None of us is perfect in our past...and I really think we'd be better served if we tried to raise the level of comment above these implied purity tests.

Semper Fi !

02-11-04, 12:31 PM
None of us is perfect in our past...and I really think we'd be better served if we tried to raise the level of comment above these implied purity tests.

Semper Fi ! [/B][/QUOTE]

I agree,,,, all of us makes mistakes and I would hate to be held accountable for some that I made,,, especially when I was young and dumb......

the same goes for politicians I guess,, they are bound to make mistakes when they are young and dumb....:banana: :bunny:

benny rutledge
02-11-04, 01:48 PM
I think all "Wannabe" reports of Phony Seals should immediately be forwarded to "Dirty" Dick Marcinko. His sight is relly unusual and to the point.Sempers....

02-11-04, 01:52 PM
Come on folks. There are enough "born again" Christians here to understand my point.
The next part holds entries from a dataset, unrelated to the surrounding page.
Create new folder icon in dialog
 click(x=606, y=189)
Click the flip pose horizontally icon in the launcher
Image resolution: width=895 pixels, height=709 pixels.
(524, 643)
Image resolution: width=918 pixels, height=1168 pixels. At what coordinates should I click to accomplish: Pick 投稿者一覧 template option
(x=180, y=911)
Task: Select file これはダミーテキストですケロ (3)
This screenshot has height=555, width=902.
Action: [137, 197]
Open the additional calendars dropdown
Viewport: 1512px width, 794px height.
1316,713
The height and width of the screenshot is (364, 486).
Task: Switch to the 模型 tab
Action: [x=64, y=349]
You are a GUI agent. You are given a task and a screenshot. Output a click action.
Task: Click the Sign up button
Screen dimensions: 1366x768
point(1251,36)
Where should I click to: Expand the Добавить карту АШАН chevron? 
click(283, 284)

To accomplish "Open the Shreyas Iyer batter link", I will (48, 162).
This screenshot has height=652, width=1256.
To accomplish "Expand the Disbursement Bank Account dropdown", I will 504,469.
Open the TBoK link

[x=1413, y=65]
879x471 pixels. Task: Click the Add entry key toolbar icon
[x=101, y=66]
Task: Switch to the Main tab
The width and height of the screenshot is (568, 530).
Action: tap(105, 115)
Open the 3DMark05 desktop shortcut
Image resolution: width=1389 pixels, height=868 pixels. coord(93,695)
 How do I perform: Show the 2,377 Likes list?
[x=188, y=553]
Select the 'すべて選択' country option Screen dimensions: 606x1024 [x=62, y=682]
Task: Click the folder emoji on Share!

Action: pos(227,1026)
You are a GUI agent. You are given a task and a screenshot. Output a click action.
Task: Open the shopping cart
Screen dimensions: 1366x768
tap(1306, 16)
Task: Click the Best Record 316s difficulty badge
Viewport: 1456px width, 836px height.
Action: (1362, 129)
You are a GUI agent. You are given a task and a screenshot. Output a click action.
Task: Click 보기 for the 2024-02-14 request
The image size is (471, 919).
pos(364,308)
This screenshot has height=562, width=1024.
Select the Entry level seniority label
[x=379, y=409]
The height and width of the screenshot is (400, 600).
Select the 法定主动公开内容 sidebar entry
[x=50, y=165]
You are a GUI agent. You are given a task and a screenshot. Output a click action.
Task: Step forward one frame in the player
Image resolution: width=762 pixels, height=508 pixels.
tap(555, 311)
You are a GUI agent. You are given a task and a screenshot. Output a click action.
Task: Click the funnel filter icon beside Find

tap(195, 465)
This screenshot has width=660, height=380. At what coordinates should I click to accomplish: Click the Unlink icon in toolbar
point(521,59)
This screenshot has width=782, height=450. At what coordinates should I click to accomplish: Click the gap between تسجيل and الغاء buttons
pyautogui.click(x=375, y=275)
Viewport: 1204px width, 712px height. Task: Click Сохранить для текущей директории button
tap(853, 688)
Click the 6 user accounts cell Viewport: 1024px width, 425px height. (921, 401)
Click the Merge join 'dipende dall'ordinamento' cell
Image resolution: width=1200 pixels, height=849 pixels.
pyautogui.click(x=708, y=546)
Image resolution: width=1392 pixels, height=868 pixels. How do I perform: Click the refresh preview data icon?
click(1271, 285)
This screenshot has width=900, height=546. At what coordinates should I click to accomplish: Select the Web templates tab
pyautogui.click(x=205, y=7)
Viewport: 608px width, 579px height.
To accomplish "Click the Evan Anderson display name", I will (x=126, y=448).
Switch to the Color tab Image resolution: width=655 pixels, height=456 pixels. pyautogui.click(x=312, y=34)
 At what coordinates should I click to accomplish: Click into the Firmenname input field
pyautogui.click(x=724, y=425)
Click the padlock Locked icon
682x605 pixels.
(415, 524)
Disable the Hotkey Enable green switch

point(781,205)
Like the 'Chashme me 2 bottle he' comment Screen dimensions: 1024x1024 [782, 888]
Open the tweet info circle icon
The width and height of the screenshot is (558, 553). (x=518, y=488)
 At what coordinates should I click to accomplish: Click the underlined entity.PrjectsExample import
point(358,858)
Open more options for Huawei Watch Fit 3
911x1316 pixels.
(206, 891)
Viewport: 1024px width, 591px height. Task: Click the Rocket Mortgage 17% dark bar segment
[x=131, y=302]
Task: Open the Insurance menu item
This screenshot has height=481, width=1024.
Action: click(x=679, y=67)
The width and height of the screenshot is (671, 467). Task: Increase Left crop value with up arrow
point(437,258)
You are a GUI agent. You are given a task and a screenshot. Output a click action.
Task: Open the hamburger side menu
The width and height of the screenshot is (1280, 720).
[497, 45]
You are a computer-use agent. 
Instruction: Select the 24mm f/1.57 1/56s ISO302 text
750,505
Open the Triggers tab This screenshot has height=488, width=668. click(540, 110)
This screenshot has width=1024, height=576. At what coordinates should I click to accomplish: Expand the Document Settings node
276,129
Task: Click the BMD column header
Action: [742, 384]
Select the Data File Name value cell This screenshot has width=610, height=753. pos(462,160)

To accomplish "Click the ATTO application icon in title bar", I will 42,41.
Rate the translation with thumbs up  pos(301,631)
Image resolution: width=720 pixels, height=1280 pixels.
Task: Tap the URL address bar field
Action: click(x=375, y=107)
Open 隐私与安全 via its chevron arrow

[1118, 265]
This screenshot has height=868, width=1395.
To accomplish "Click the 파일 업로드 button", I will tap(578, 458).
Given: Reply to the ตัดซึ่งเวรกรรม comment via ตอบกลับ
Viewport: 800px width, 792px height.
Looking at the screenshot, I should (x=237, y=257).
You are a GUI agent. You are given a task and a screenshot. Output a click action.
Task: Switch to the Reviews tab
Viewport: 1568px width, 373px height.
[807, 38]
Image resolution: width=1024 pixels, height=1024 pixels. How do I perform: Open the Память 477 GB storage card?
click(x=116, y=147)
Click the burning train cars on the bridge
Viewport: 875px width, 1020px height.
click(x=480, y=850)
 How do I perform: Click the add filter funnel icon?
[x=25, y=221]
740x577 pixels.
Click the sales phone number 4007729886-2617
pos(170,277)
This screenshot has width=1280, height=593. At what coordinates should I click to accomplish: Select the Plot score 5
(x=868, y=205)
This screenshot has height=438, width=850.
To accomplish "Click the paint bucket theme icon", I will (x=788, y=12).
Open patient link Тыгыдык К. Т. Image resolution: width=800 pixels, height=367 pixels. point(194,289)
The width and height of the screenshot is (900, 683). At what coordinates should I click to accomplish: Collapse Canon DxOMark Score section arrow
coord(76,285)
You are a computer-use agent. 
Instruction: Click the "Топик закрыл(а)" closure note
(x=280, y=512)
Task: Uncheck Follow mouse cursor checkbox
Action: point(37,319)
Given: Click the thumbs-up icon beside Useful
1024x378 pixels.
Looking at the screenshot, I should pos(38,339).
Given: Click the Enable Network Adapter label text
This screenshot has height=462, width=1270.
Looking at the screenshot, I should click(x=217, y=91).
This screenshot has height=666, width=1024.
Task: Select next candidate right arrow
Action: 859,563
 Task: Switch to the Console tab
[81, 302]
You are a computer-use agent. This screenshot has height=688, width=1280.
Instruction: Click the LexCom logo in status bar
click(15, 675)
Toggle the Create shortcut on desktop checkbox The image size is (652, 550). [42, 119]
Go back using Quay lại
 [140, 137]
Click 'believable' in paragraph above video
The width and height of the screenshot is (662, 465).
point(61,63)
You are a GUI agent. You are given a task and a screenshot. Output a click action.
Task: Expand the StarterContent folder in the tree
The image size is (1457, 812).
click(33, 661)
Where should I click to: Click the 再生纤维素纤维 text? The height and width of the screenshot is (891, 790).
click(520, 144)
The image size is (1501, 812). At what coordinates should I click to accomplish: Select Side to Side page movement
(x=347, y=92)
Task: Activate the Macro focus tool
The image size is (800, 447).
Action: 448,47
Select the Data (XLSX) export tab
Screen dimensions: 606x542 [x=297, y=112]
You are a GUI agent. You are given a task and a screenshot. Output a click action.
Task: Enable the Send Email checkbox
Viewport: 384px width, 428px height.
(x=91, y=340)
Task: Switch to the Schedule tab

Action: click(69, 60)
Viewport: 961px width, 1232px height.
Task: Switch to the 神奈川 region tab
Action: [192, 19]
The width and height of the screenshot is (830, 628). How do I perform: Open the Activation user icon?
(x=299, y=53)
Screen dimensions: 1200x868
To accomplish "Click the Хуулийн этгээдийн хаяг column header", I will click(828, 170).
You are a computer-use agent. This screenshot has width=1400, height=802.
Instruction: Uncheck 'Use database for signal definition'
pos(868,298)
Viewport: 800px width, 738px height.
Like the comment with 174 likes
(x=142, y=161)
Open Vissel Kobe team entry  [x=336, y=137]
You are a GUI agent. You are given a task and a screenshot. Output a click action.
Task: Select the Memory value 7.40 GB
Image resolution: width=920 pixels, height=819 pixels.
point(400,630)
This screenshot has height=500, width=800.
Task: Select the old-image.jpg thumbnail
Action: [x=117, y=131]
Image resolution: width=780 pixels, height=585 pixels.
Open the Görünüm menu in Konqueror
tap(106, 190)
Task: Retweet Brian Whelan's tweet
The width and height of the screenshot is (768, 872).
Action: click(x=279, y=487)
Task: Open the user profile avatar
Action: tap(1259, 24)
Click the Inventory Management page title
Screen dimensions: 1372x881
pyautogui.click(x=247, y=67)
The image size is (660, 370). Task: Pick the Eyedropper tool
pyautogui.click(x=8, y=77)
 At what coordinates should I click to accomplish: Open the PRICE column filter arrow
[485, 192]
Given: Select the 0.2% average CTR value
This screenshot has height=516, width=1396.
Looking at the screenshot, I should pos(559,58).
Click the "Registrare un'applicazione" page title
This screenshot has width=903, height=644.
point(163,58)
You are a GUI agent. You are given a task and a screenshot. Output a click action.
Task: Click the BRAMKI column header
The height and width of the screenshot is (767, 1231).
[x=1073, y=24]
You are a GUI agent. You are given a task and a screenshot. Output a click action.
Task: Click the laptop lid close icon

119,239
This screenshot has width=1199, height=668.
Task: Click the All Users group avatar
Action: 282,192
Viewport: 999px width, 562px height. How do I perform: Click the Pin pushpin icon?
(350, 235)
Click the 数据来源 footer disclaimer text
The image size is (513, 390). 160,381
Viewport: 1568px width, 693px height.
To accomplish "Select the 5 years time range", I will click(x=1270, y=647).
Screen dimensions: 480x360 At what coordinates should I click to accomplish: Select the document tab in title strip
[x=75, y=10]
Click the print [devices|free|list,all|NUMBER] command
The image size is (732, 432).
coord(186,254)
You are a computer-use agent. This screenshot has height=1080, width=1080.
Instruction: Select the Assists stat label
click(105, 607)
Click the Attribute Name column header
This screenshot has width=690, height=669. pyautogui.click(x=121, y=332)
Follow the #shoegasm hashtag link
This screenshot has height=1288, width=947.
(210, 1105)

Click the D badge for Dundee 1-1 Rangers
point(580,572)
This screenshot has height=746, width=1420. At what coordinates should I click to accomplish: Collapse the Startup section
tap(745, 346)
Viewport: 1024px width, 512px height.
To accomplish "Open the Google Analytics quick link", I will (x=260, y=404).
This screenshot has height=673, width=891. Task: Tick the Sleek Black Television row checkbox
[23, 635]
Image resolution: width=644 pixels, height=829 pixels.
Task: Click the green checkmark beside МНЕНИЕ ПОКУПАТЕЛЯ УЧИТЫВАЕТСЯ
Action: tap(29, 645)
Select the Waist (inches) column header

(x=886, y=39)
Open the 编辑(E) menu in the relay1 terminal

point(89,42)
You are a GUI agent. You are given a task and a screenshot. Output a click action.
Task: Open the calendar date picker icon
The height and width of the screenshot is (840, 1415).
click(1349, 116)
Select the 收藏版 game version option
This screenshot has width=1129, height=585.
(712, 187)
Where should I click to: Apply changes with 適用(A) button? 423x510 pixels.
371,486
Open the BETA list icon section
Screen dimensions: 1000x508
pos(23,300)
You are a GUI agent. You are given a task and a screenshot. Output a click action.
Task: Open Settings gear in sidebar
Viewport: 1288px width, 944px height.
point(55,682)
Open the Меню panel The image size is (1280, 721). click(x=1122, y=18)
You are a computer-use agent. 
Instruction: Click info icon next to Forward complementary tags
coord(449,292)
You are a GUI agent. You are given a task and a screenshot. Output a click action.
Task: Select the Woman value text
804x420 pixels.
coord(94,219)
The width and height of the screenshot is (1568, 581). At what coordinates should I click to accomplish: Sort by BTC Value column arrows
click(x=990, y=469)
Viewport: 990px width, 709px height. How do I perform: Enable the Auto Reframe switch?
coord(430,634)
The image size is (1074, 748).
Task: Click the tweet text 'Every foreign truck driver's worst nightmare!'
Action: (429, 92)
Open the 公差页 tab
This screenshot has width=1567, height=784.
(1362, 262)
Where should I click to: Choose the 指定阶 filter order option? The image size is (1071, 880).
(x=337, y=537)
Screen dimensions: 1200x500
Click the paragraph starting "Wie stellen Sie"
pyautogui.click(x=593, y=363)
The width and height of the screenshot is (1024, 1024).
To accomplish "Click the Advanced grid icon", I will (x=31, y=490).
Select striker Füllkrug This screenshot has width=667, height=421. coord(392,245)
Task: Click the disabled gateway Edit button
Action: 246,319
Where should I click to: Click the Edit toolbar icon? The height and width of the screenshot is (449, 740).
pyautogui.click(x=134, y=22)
" Before I found Christ, I used to be a ......., but now I am a ........" and it is accepted and applauded.

The problem with Kerry and Clellan (and others) is that they want to capitalize on what they were, and use it to their advantage, when it suits them.

Therefore their claims are fair game for examination.

On the other hand, GWB (and others) say that "I used to be a ....., but now I am a ....".

I think it only fair to judge what someone wants to make capital of.

If you want me to accept you because of your history, I will look at your history.

If you want me to accept you by what you are today, I will look at today.

If some broad wants to attract me on the basis that she was a beauty queen thirty years ago, I want to see her pin-up photos to understand how she got so ugly.